Combining minimalism with Pop Art in a strikingly contemporary style, Julian Opie has been making work that resonates with art lovers across the world for over two decades. Here we take a look at his most famous artworks, from his quadruple portrait of Britpop band Blur to his animated walking figures.


Julian Opie’s Shaida Walking ©Julian Opie

In 2015 Opie’s animated sculpture Shaida Walking was permanently installed on London’s Carnaby Street. Located in the busiest shopping area of the city, Opie wanted the figure of the walking woman “to stride endlessly as a living drawing and as part of the crowd.” In order to create the work, he filmed a model walking on a treadmill and translated the film into his signature style, stripping the figure down to its essential lines. He then made a hand drawing of each individual frame to create an animated film which is shown on an LED (light-emitting diode) display, of the kind that is normally used for billboards and information panels. In this way he produced a piece that strived to the universality of the signs we encounter in everyday life, such as the global symbol for male and female toilets which Opie claims originally inspired his minimal figures.


Julian Opie’s Imagine You Are Driving (Fast) /Jacques/Helmet

While Opie is perhaps best known for his figures and portraits, he also has a strong interest in landscape and how natural features such as trees and hills can also be reduced to blocks of colour and line. The Imagine You Are… series features images of an empty road; curving away from the viewer it is flanked by nondescript greenery and framed by a flat blue sky. Simplified to its essentials, the works recall cartoon or video game backgrounds, and seem to invite the viewer to fill the rest in for themselves. A 2002 variation of the work sees Opie placing a portrait of Formula One driver Jacques Villeneuve next to an image of a racing track. Villeneuve is shown gazing out at the viewer, his head tilted slightly away from us, his face occasionally obscured by his helmet which reflects an advertisement for Lucky Strike cigarettes.

This-is-Shahnoza by-Julian-Opie

Julian Opie’s This Is Shahnoza In 3 Parts 6

Opie has also painted a series of sexualised images of women as reclining nudes, strippers or pole dancers.

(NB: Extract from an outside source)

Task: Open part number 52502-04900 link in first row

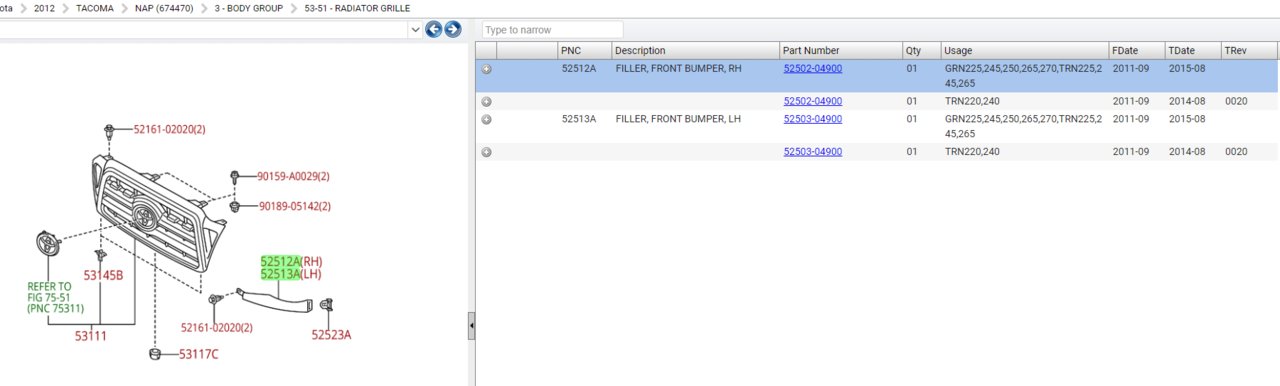Action: (812, 69)
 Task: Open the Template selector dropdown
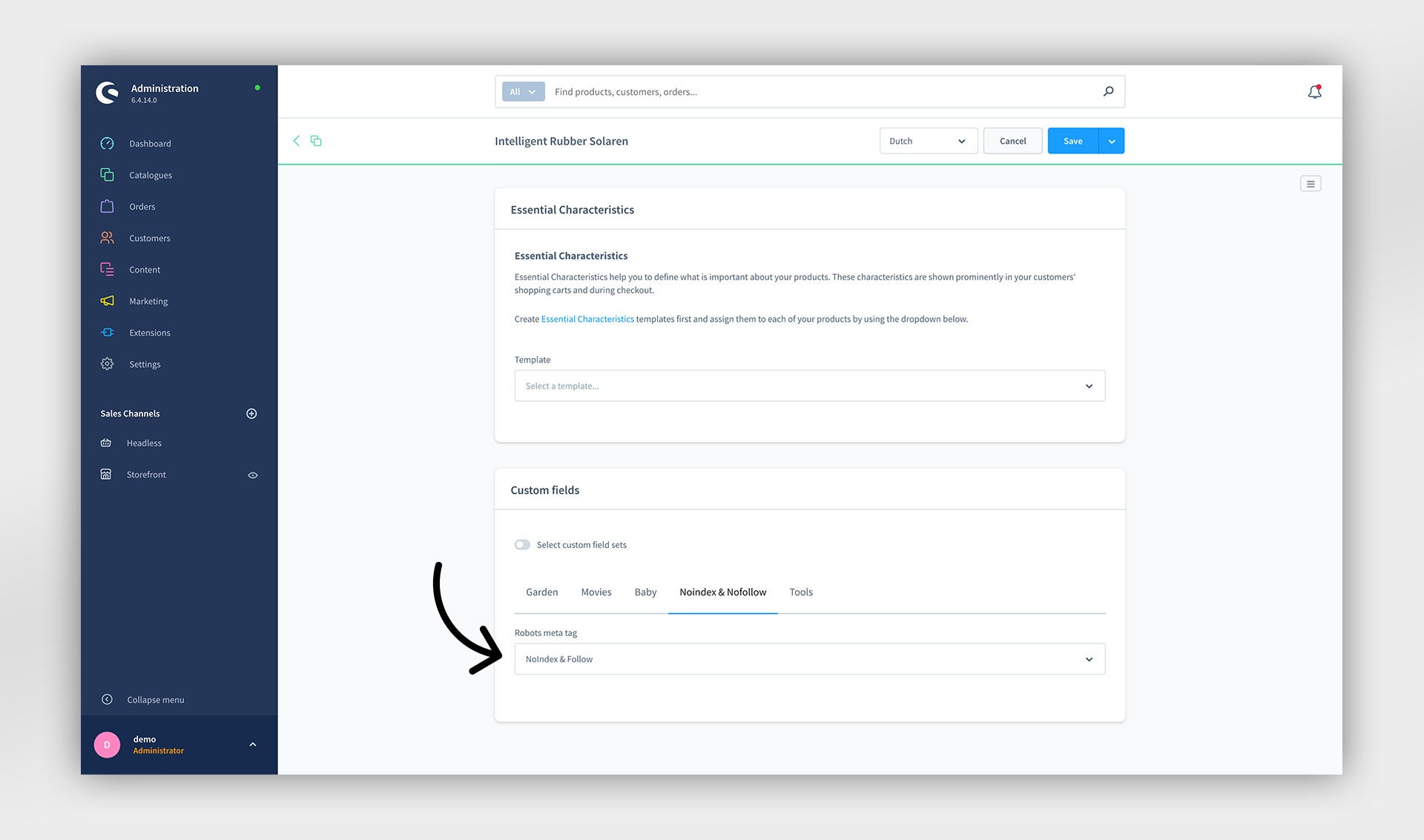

Perhaps his most famous work in this vein is the This is Shahnoza series which depicts an Iranian pole dancer Opie met in a Soho strip club while searching for someone “who danced well” to pose for his paintings. “I’d bought the pole on the internet;” he explained in a 2011 interview, “I thought I could get more dynamic poses from models.” Shahnoza spent the next two days dancing for Opie at his East London studio, where he took over 2,000 photographs of her from which to work. These images became a series of paintings, prints and LED animations which are highly sought after on the market today.


Julian Opie’s Best Of ©Julian Opie

In 2000 Britpop band Blur released their Best of album, propelling them to the top of the charts once again and making Julian Opie a household name. His award winning cover for the LP featured portraits of each band member arranged in a grid in true Warhol style. Now hanging in the National Portrait Gallery, the print series features the group’s lead guitarist Graham Coxon on an orange background, bassist Alex James on a deep blue, drummer Dave Rowntree on hot pink and finally lead singer Damon Albarn on green. While their faces have been stripped of tone and detail, their eyes reduced to mere dots, each band member has a unique expression and stance, demonstrating Opie’s ability to convey a sitter’s personality in just a handful of lines.


Julian Opie’s James Dyson ©Julian Opie

Created 10 years after the Blur album, Opie’s portrait of James Dyson shows how the artist’s style has evolved in the latter part of his career. Here he depicts the British inventor’s face half in shadow to create a chiaroscuro effect that shows a marked departure from his earlier works. His facial features are also clearly picked out in detail, where before they would have been just lines and dots.